Whelan said a one-year delay would give winners a chance to adjust while still keeping the public disclosure lotteries say they need. However, Whelan said he doesn't really buy the agencies' arguments for public disclosure.
"I'm not sure how many people are spurred to buy a lottery ticket because they see a picture of someone in the paper holding up a big check - and I don't think people don't buy a ticket because they think the whole thing's fixed," Whelan said.
Of 44 states participating in Powerball and 33 in Mega-Millions, only Delaware, Kansas, Maryland, North Dakota and Ohio allow blanket anonymity, said Chuck Strutt, executive director of the Multi-State Lottery Association, which oversees the games.
"Obviously, it is a law that is designed to ensure an open and transparent process, so that the public can be ensured that insiders are not winners," Strutt said. "But in today's world, most of us can understand the wish to remain anonymous."
The most famous modern lottery fraud case happened in 1980 when Pennsylvania Lottery district manager Edward Plevel and TV announcer Nick Perry were convicted of fixing the result of the Daily Number drawing.
Authorities found that some of the ping pong balls used in the game were injected with paint to make them too heavy to float up the winning slots. The result paid $3.8 million, a record at the time, and eight people involved in the fix won a total of about $1.2 million.
Former Missouri child services worker Sandra Hayes shared a $224 million Powerball jackpot with a dozen co-workers in 2006 and said she understands the push for anonymity.
Hayes said she received many requests for money or to make investments, both at work (she kept her job another month) and at home, where she'd find people waiting on her porch.

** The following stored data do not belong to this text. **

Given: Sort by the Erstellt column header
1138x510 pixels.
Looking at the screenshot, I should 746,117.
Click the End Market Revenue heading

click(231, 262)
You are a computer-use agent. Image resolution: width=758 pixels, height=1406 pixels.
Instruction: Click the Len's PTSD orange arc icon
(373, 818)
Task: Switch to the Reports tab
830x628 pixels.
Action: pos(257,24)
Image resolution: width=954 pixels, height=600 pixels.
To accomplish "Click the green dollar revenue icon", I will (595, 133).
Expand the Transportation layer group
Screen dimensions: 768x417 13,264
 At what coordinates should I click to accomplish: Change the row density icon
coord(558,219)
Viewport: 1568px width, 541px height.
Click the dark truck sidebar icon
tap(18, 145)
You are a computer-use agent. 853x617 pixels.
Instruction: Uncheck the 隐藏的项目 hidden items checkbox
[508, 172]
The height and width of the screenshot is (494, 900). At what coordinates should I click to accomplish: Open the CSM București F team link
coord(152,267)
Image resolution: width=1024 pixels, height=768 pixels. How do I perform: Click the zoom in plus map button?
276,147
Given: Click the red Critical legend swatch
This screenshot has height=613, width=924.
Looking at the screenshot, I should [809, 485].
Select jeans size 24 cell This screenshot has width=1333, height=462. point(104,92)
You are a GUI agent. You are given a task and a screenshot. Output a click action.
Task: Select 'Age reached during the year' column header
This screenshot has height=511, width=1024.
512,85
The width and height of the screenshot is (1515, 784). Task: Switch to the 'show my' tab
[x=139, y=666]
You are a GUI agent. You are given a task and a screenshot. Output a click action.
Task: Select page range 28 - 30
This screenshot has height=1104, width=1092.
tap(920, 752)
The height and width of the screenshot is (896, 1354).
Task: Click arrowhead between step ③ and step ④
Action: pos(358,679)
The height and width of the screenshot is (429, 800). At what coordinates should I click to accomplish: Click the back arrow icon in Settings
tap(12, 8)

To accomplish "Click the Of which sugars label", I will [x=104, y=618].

Her lump sum payout after taxes was more than $6 million.
Even if people are allowed to remain anonymous, it's often inevitable that their identities will become known.
Steve Thornton, a lawyer in Bowling Green, Ky., has helped two big lottery winners shield their names through corporations despite rules in his state that require disclosure of winners. Even though they were kept out of the public eye, one winner couldn't stay hidden.
"It was not many months later that lots of people knew who won, even though it was not released, because of their gifts and their spending." Thornton said.